Design & Historical Implementation Plan

This document preserves the initial phased implementation plan and design considerations for pgproto.

🏗️ Architecture (Historical)

1. Internal Storage

Protobuf messages are binary. We store them internally using a Postgres varlena (variable length) structure.

typedef struct {
    int32 length;      // Total size including this header
    char  data[1];     // Serialized Protobuf bytes
} ProtobufData;

2. Schema Registry (Dynamic Reflection)

To understand what fields are in a binary blob, the extension needs the schema. We will use the Schema-Registered model.

  1. Registry Table: A system table (or extension-owned table) will store FileDescriptorSet blobs generated by protoc.
  2. Caching (Shared/Session Memory): To avoid parsing the schema on every row access, we will cache parsed descriptors in a hash table using Postgres' TopMemoryContext for session duration.

📅 Phased Implementation Plan

Phase 0: Toolchain Setup (Docker)

Establish the development environment inside an isolated Docker container to avoid polluting the host machine. - Base Environment: A Dockerfile based on the official postgres:18 image (Latest Stable). - System Dependencies: build-essential, postgresql-server-dev-18, libprotobuf-c-dev, protobuf-c-compiler.

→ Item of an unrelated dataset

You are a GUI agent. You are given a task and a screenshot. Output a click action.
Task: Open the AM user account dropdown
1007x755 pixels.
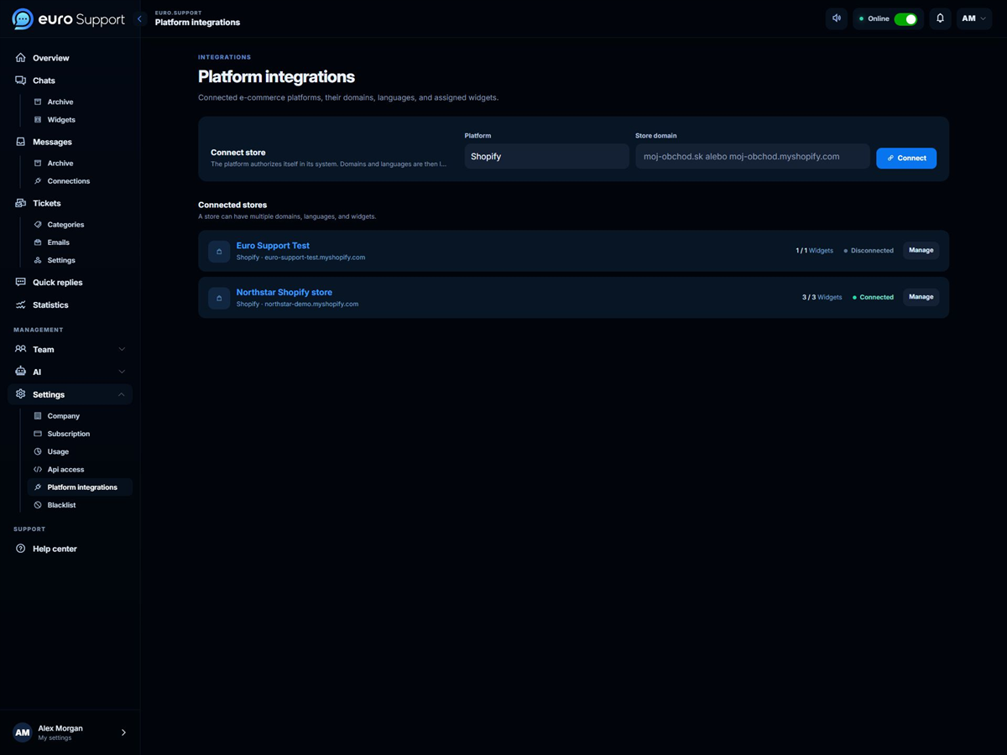pyautogui.click(x=973, y=18)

Phase 1: Varlena Infrastructure & Field-Tag Extraction

Establish the custom type and the C build environment. - Files Requirements: pgproto.control, Makefile (PGXS), pgproto--1.0.sql, pgproto.c. - Internal Custom Type: protobuf tracking a Varlena structure (vl_len_ and vl_dat). - I/O Handlers: protobuf_in and protobuf_out using Hex encoding. - Target Functions: pb_get_int32(protobuf, tag_number).

Phase 2: Schema Registry & Dynamic Reflection

Transition from hardcoded tag numbers to named query paths. - Schema Table: pb_schemas storing FileDescriptorSet binary blobs. - Caching Architecture: Cache parsed descriptors in a session-wide hash table (TopMemoryContext) to prevent parsing on every row fetch. - Target Functions: pb_get_string(protobuf, 'schema_name.MessageName', 'field.subfield').

Phase 3: Optimizations & Lazy Parsing

Improve performance of reading large protobuf messages. - Core Logic: Instead of full deserialization, skip byte-streams of unrelated tags. Use protobuf-c pointer skipping or raw wire format tag jumps.

Phase 4: Query Polish (TOAST, Operators)

Bridge developer ergonomics. - TOAST Support: Mark storage as extended so Postgres automatically compresses large protobuf messages out-of-line. - Operators: Shorthand syntaxes like protobuf -> 'field' and protobuf #> '{path,to_field}'.

Phase 5: Purge JSONB (Strict Native Purity)

The final objective of zero JSONB reliance. - Removals: Strip any pb_to_jsonb utilities or internal jsonb conversion pathways used as bridges. - Custom Indexing: Implement direct indexing using custom C operator classes rather than relying on JSONB indices.


💻 API Draft (Initial)

Custom Types

  • protobuf: The custom type for storing serialized bytes.

Functions

  • pb_to_jsonb(protobuf, text schema_name) returns jsonb
  • pb_get_string(protobuf, text schema_name, text path) returns text
  • pb_get_int(protobuf, text schema_name, text path) returns int4

Operators

  • protobuf -> path (Shorthand for extraction).